Evaluation of candidate pheromone blends for mating disruption of the invasive swede midge (Contarinia nasturtii)
Swede midge (Contarinia nasturtii, Diptera: Cecidomyiidae) is a small invasive fly that is currently threatening Brassica vegetable and oilseed production in the Northeastern U.S. and Canada. Larvae feed on plant meristems, resulting in deformed leaves, stems, and heads. Extremely low damage thresholds for heading Brassica vegetables, multiple overlapping generations, and lack of effective organic insecticide options present serious challenges for managing this pest. Pheromone mating disruption (PMD), which involves confusing male insects with unnaturally large doses of sex pheromones, is particularly promising for swede midge management because it prevents mating and subsequent oviposition. One major challenge to PMD for swede midge management is that the chiral female pheromone blend, a 1:2:0.02 blend of (2S, 9S)-diacetoxyundecane, (2S, 10S)-diacetoxyundecane and (S)-2-acetoxyundecane, is expensive to synthesize due to the structural complexity of the compounds. Here, we explored three ways to reduce the cost of swede midge PMD: the use of lower-cost racemic pheromones containing all possible stereoisomers, single-component blends, and the possibility of using timed pheromone dispensers by testing for diel patterns of midge reproductive behavior.

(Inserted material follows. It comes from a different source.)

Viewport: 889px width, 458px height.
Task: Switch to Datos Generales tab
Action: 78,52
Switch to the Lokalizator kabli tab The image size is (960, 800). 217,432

Although we found that males were not attracted to blends containing the racemic stereoisomers of the main pheromone component, (2S, 10S)-diacetoxyundecane, racemic blends functioned equally as well as chiral blends in confusing males and altering female behavior in PMD systems. We observed 95% and 87% reductions in males caught in monitoring traps in three-component chiral and racemic PMD plots of broccoli, respectively. In addition to confusing males, we also found that females altered their reproductive behavior in response to both chiral and racemic pheromones. Females released pheromones more frequently when exposed to three-component chiral and racemic blends, and were less likely to mate afterward. Single-pheromone treatments containing either chiral or racemic 2,10-diacetoxyundecane neither confused males nor influenced female behavior.

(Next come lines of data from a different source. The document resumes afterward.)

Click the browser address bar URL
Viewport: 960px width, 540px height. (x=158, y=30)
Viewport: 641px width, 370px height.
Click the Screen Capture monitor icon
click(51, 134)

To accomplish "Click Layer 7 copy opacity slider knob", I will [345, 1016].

We identified a total of eight hours during the day and night when midges do not exhibit mate-seeking behavior, during which programmable PMD dispensers could be turned off to save pheromone inputs. We found that up to 81% of females released pheromones to attract males for mating in the early morning shortly after dawn. Most females emerged in the morning as well, releasing pheromones soon after eclosing. Because midges are receptive to mates shortly after emergence, they may mate at their emergence site.

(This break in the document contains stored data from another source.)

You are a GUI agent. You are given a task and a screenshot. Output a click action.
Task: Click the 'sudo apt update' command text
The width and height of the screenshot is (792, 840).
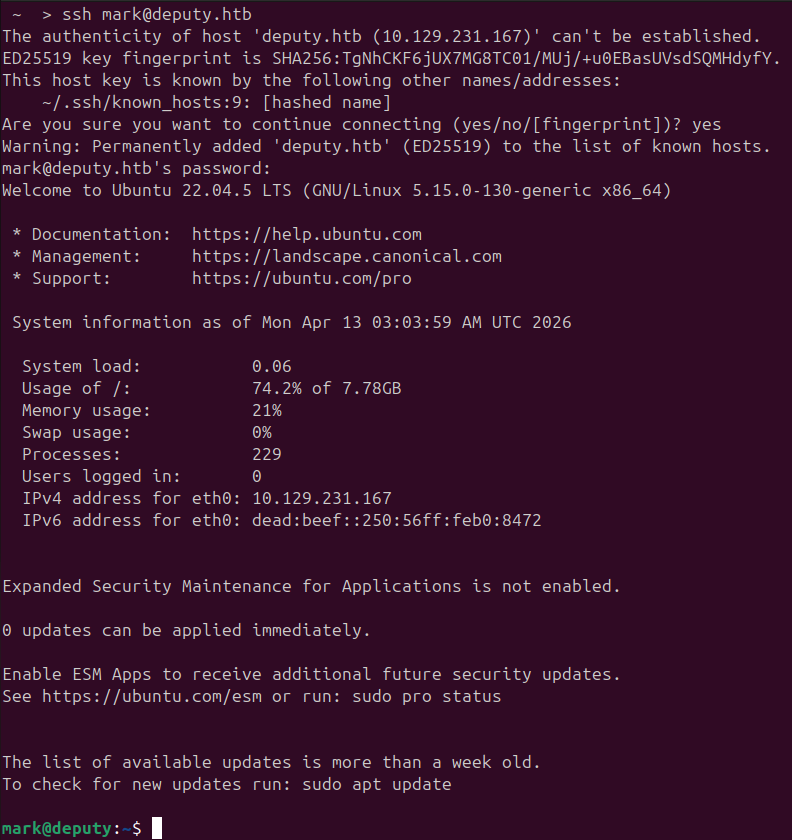tap(377, 785)
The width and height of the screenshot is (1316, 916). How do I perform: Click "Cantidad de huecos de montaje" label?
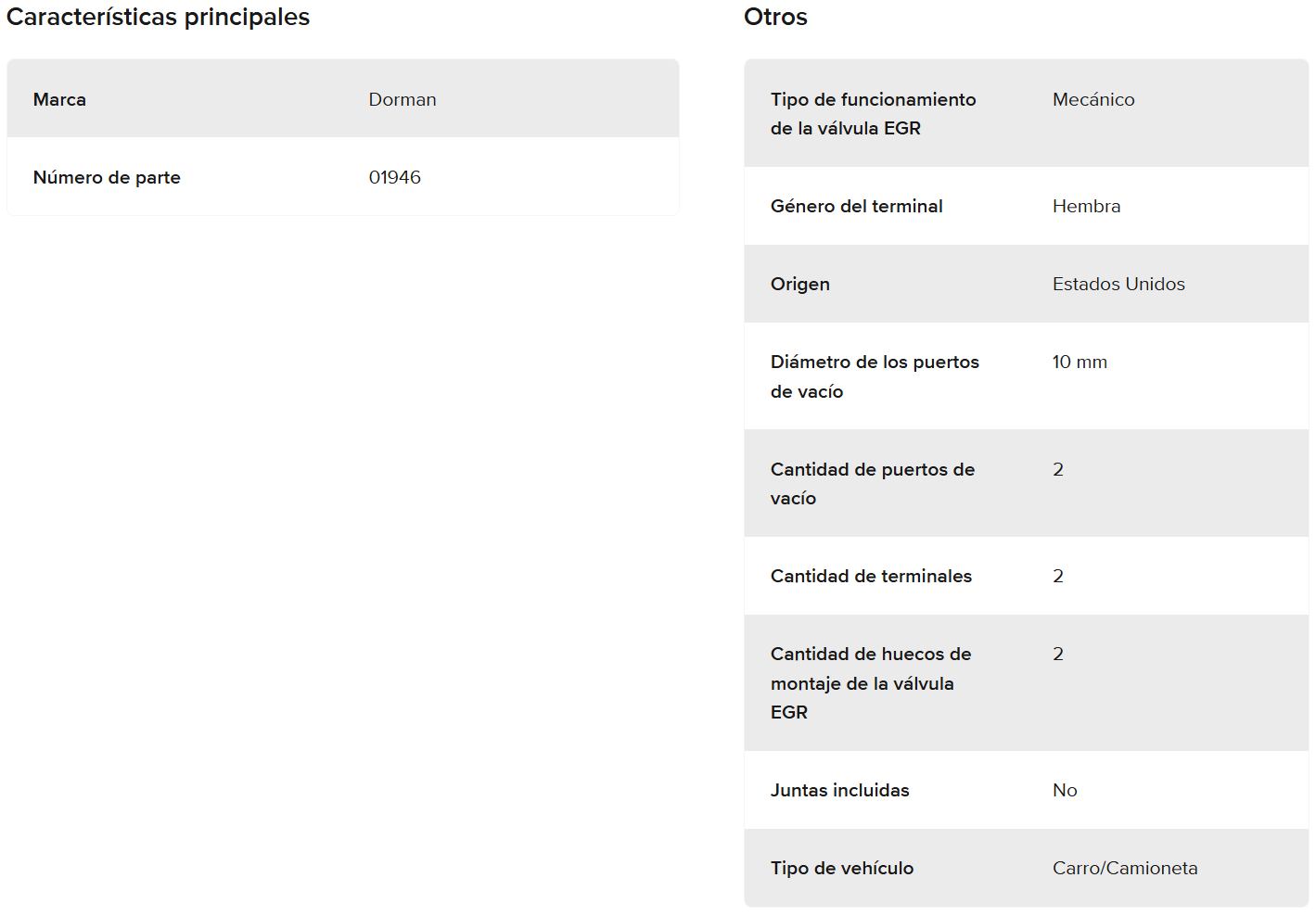pyautogui.click(x=870, y=682)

Overall, we found relatively high levels of crop damage in our pheromone-treated plots, likely due to the migration of mated females into our plots. If midges mate at emergence sites, rotation of Brassica vegetable crops may result in overwintered midges emerging in fields where host plants are not currently grown. Further research is needed to determine where midges mate in order to determine where to install PMD dispensers.